A346383 Numbers that leave their digital root as the remainder when the product of their digits is divided by the sum of their digits.

37, 38, 39, 73, 83, 93, 99, 146, 164, 247, 274, 299, 339, 348, 368, 384, 386, 393, 416, 427, 438, 449, 461, 472, 483, 494, 614, 638, 641, 679, 683, 697, 699, 724, 742, 769, 796, 834, 836, 843, 863, 929, 933, 944, 967, 969, 976, 992, 996, 1149, 1156, 1165, 1179

Offset

1,1

Links

Robert Israel, Table of n, a(n) for n = 1..10000

Example

3*7 == 1 (mod 3+7), digital root of 37 is 1, so 37 is a term.

Maple

filter:= proc(n) local L; L:= convert(n, base, 10); convert(L, `*`) mod convert(L, `+`) = [9, $1..8][(n mod 9)+1] end proc;

Mathematica

l={}; Do[If[Mod[Times@@IntegerDigits@n, Total[IntegerDigits[n]]]==FixedPoint[Total[IntegerDigits[#, 10]] &, n], AppendTo[l, n]], {n, 0, 1000}]; l

Prog

(PARI) isok(m) = my(d=digits(m)); (vecprod(d) % vecsum(d)) == ((m-1)%9 + 1); \\ Michel Marcus, Jul 15 2021

Crossrefs

Cf.
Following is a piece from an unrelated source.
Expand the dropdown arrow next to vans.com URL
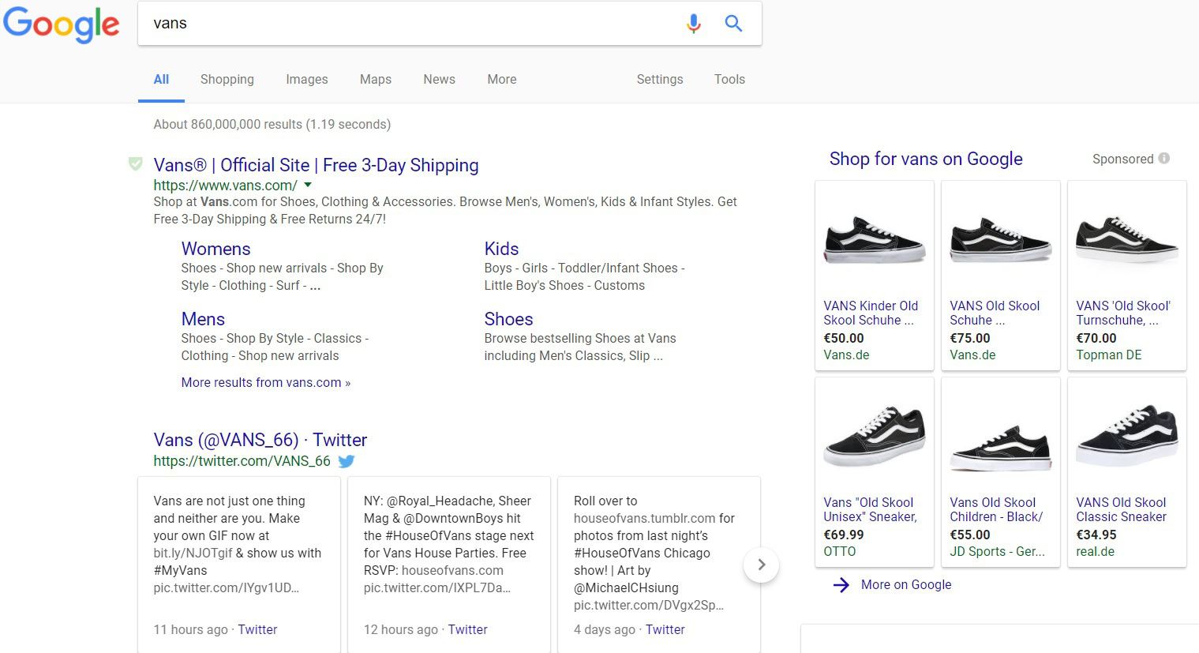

A007953, A007954, A010888.

Sequence in context: A185698 A043611 A296871 * A337453 A071887 A168143

Adjacent sequences: A346380 A346381 A346382 * A346384 A346385 A346386

Keyword

nonn,base

Author

Metin Sariyar, Jul 14 2021

Status

approved